According to a Nov. 16 report by threat analysis firm Recorded Future, the Chinese National Vulnerability Database is noticeably slower than the U.S. National Vulnerability Database to report high-severity vulnerabilities used in popular exploit kits that could be used in attacks. However, the Chinese database does publish low-severity vulnerabilities faster than the U.S. NVD.

This suggests that China purposefully slows the release of information for possibly exploitable vulnerabilities, Priscilla Moriuchi, director of strategic threat development for Recorded Future, told eWEEK.

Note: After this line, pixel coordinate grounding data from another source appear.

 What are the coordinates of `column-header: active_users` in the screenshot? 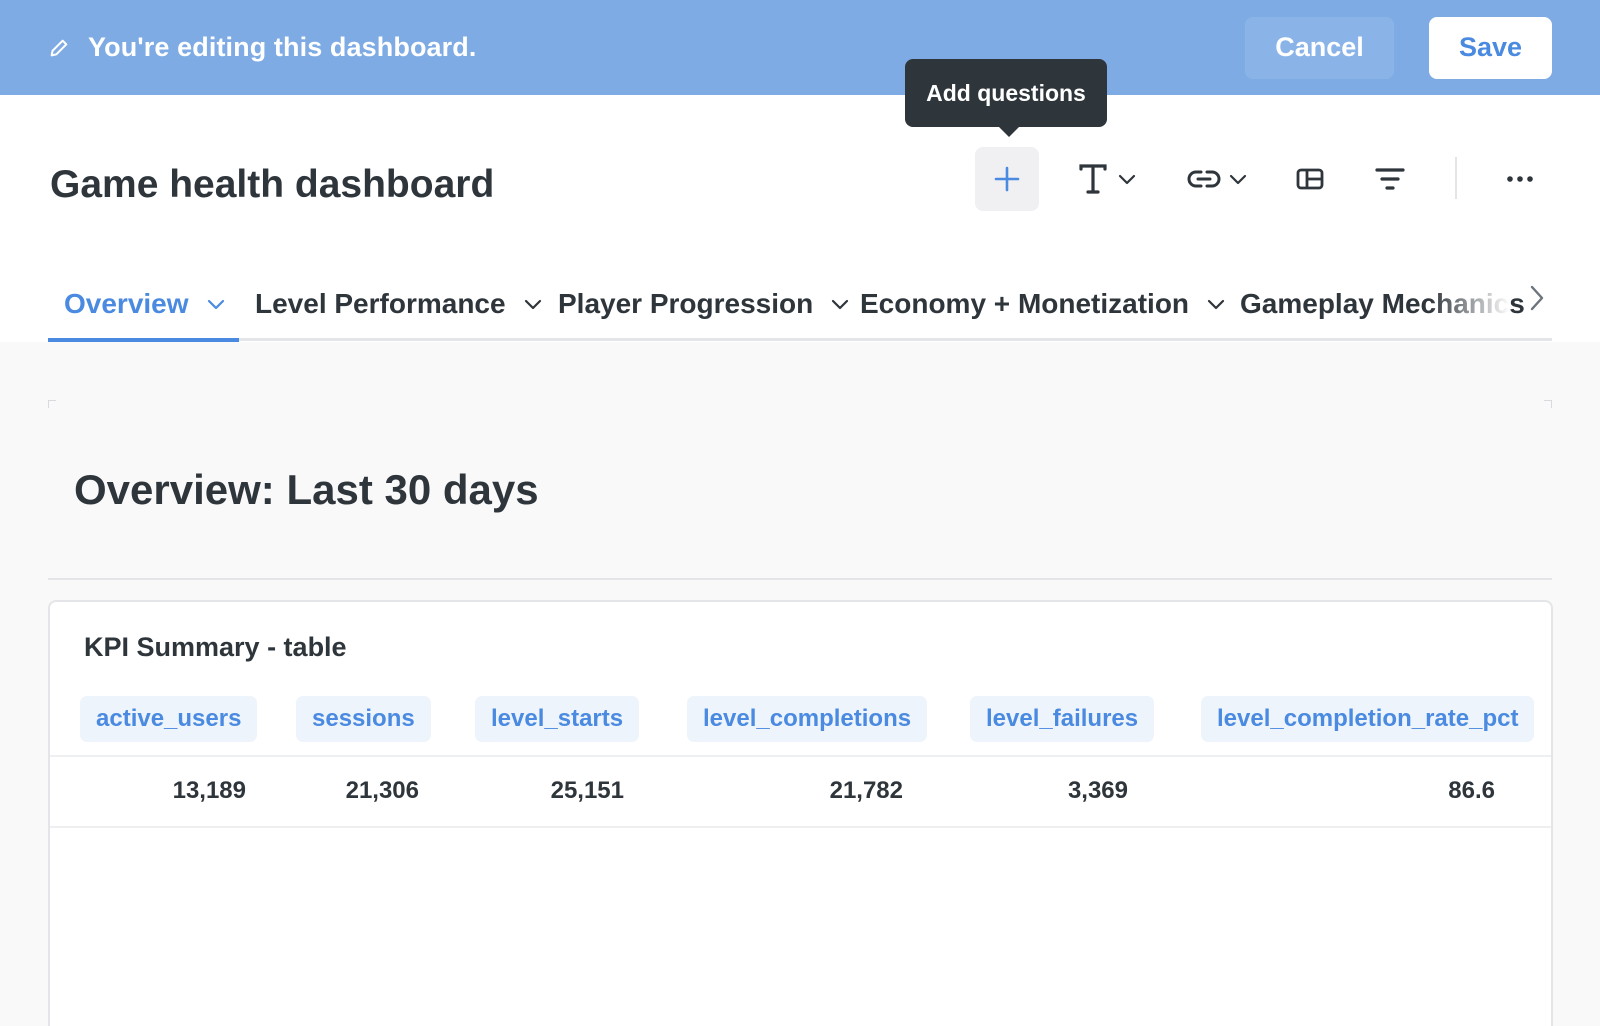 It's located at (169, 719).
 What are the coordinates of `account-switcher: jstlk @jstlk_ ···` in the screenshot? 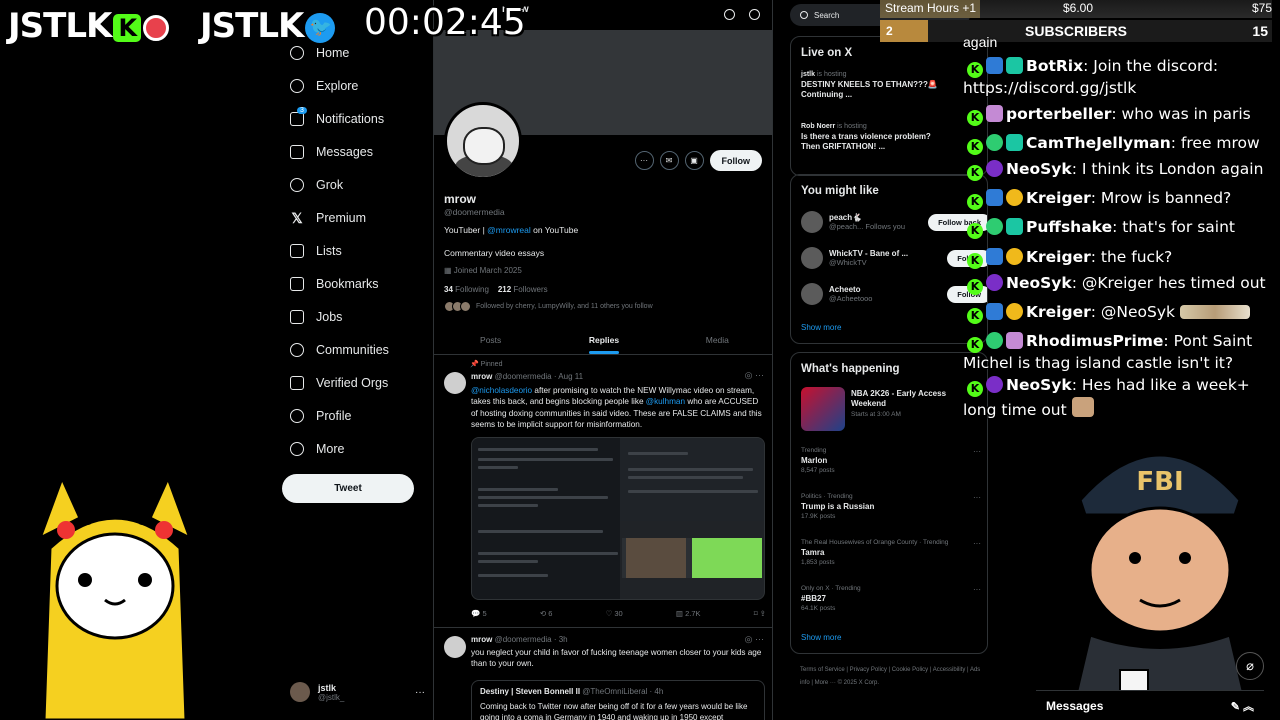 It's located at (358, 692).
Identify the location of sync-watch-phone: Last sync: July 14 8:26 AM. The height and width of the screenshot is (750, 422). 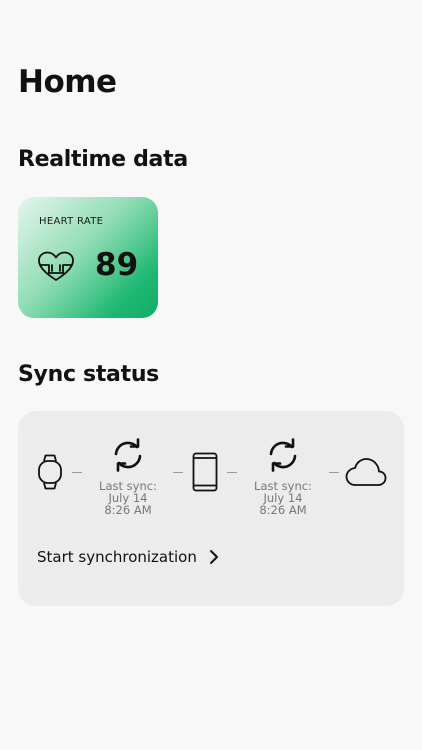
(128, 477).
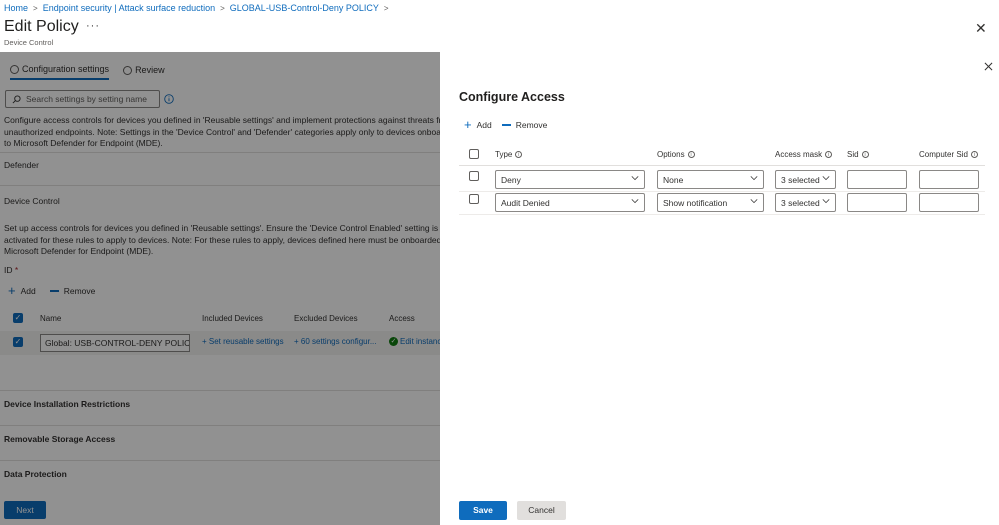 Image resolution: width=999 pixels, height=525 pixels. I want to click on column-sid: Sid i, so click(858, 154).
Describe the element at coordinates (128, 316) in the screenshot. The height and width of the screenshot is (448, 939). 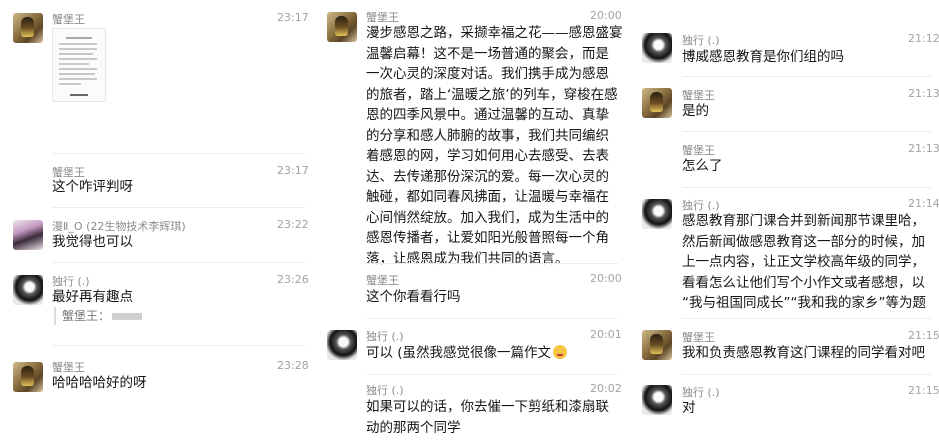
I see `quoted-content-blur` at that location.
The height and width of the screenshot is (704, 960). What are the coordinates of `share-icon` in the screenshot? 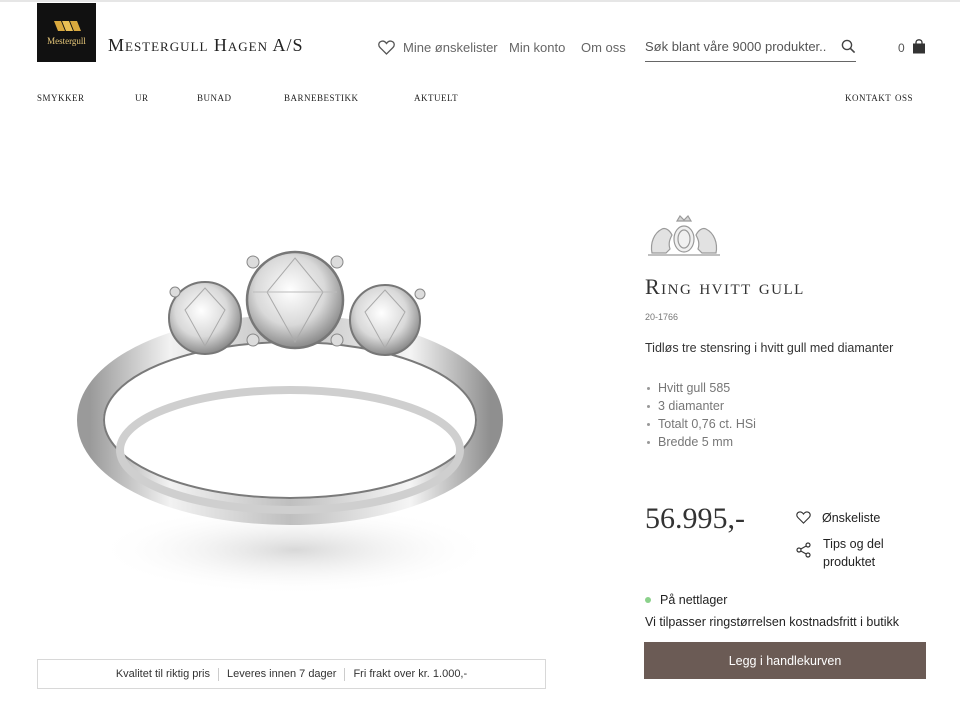 It's located at (804, 550).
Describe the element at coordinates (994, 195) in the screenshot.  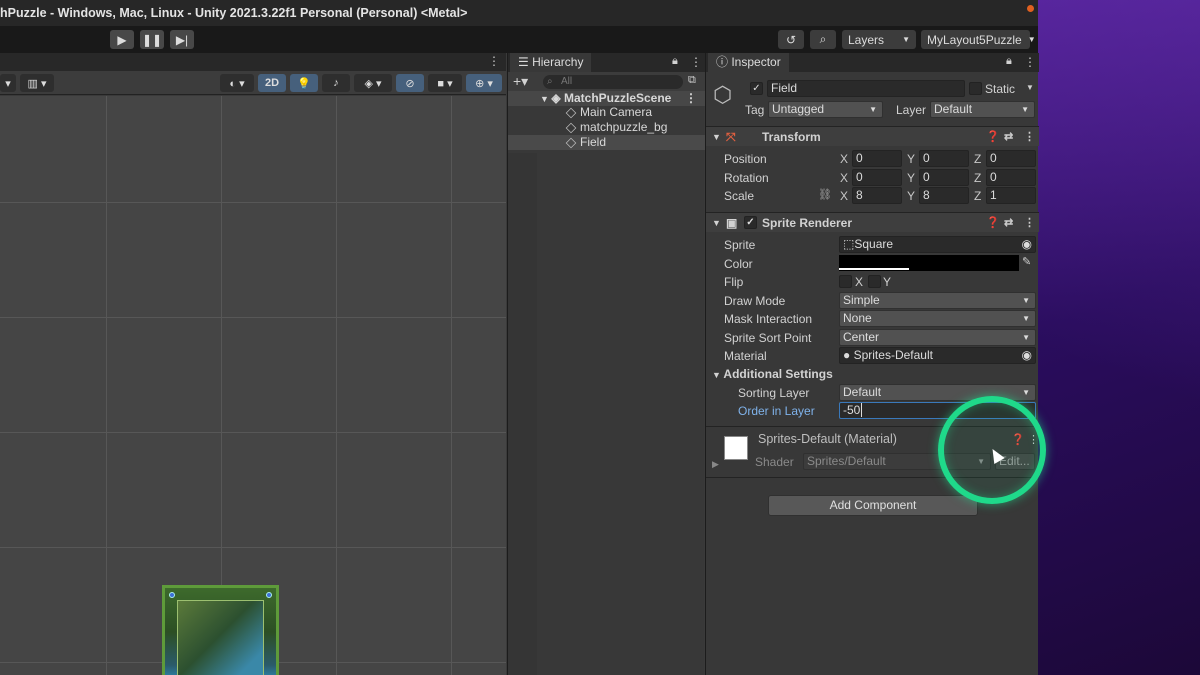
I see `scale-z-value: 1` at that location.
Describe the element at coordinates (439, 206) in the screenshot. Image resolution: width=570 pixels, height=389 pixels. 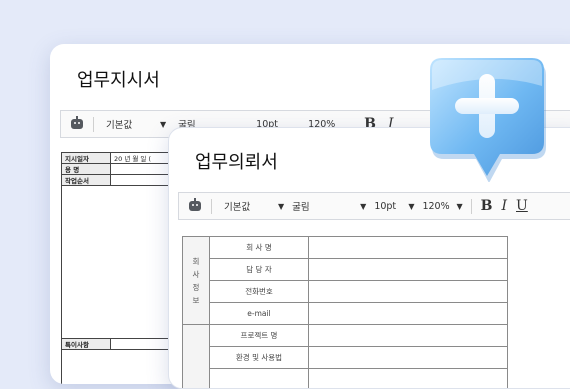
I see `zoom-select: 120%` at that location.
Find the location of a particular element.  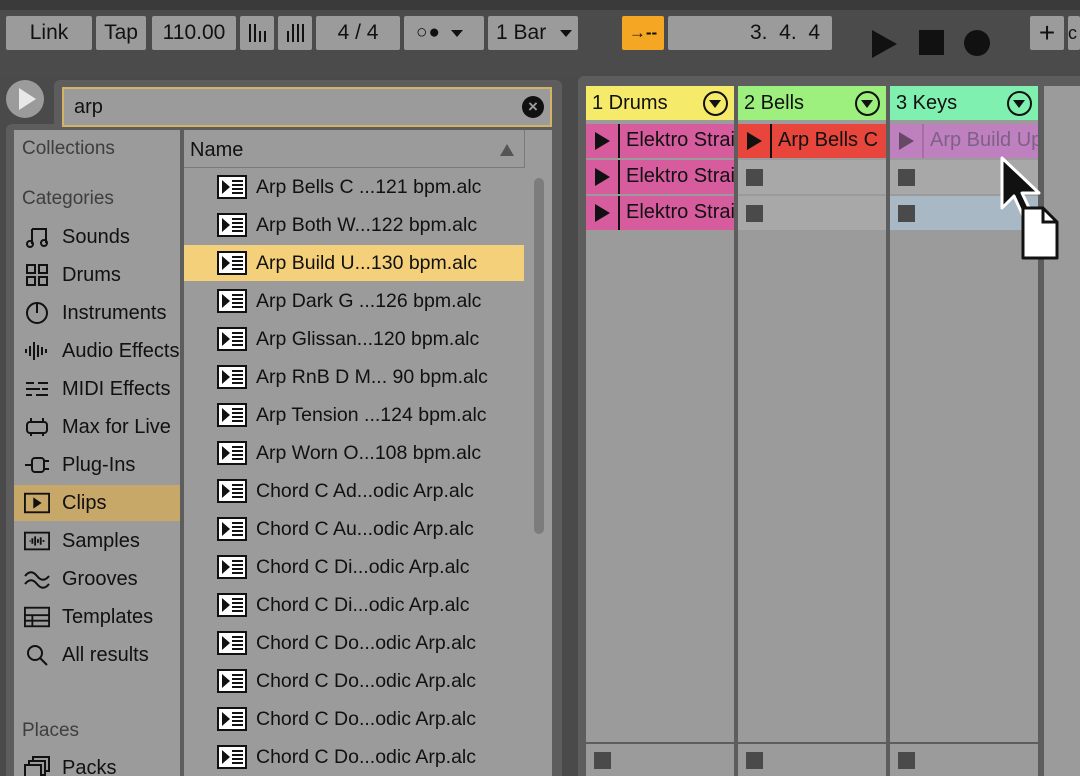

sidebar-item-audio-effects: Audio Effects is located at coordinates (97, 351).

Meanwhile, the Trump administration has actually vowed to be more transparent as it evaluates its own process of striking a balance between disclosing vulnerabilities to harden information systems against attack and withholding information on vulnerabilities to be used to investigate criminals’ systems and attack rogue online actors. White House Cybersecurity Coordinator Rob Joyce said, “The challenge is to find and sustain the capability to hold rogue cyber actors at risk without increasing the likelihood that known vulnerabilities will be exploited.”

Workday is adding new intelligent capabilities into its Human Capital Management application’s homepage for employees. This “new people experience” draws insights from the employee information within Workday HCM to deliver personalized HR content and contextual suggestions on a homepage that resembles a social media feed.

In terms of collaboration, it will feature a built-in search function that burrows into the full text of posted policies and shared documents. Organizations will also be able to use APIs for integration with their productivity and collaboration apps or to enable employee interaction with third-party financial services companies or benefits programs.

Finally, employers can use Workday Designer to add their logos and customize the homepage to fit their corporate brand.

Google has rolled out an enterprise edition of Dialogflow, an application programming interface that developers can use to build support for voice recognition and conversational capabilities in their applications. The API, currently available in beta, can be used in areas such as customer service and support, e-commerce, enterprise productivity and the internet of things.

Dialogflow’s conversational interaction capability is powered by machine learning and offers 30 prebuilt agents that developers can use to quickly enable responses to certain types of popular voice interactions. Dialogflow also supports advanced fulfillment capabilities, so developers can use the API to build apps that respond to a wide range of voice commands.

Unlike the standard version, the enterprise version comes with full Google Cloud support and is targeted at larger organizations that need enterprise-grade service.

At its Connect 2017 conference in New York last week, Microsoft stepped up its open-source game by embracing Databricks, Cassandra and other open-source projects, hoping to become the go-to cloud provider for enterprise developers.

Its new Azure Databricks service—a big data analytics platform based on Apache Spark—”combines the best of Databricks and Azure to help customers accelerate innovation with one-click setup, streamlined workflows, and an interactive workspace,” said Scott Guthrie, executive vice president of Microsoft’s Cloud and Enterprise group.

Microsoft also released a preview API allowing developers to seamlessly target Cosmos DB on the Apache Cassandra open-source database management system. The new API will allow developers to reuse their existing code and use the globally distributed Cosmos DB NoSQL service as the basis for “Cassandra-as-a-service” implementations. Additionally, Microsoft has become a platinum member of the MariaDB Foundation and is working on a cloud service built on the popular open-source MariaDB relational database.